Put yourself in the captain’s chair of the USS Shenzhou. You’re in Federation territory, facing off against a Klingon warship. Its intentions are unknown. Do you maintain a defensive posture, or do you attack without provocation?

Star Trek: Discovery’s two leads disagree on a course of action, and this moment of tension between them is perhaps the best scene in the series’ promising debut. It’s also a great illustration of the Prisoner’s Dilemma. That’s right folks, it’s time for some game theory.

“They don’t appear to pose an imminent threat.”
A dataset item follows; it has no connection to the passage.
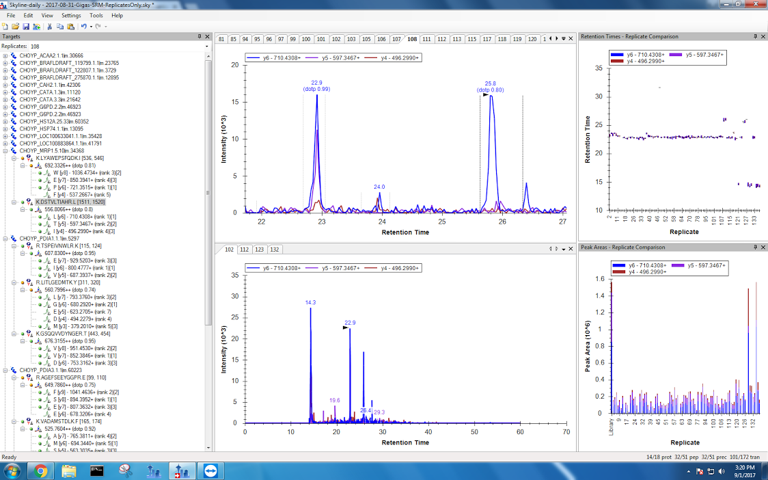The width and height of the screenshot is (768, 480).
Task: Collapse the CHOYP_MRP1.5.10|m.34368 protein node
Action: pos(6,150)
For those of you who haven’t graduated from Starfleet Academy, attended business school, or been subject to an insufferable rant about it on the internet, the Prisoner’s Dilemma is a Game Theory thought experiment that helps model decision making and trade-offs. (If you need more of an explainer than this, I refer you to one of several past articles we’ve written that use this analytical framework.) In the scenario from Star Trek: Discovery, the Klingons and the Federation both can choose to maintain a defensive posture or go on the attack.

Captain Georgiou plays by the Federation book: she thinks the Klingons don’t pose an imminent threat, but more importantly to her, she’s acting as the guardian of the Federation’s moral authority as a non-aggressive, peace-promoting organization. Its whole model of governance depends on not being seen as violent overlords who would blow their rivals away without provocation. Regardless of of the Klingon’s intentions, she sees defense as the only viable option.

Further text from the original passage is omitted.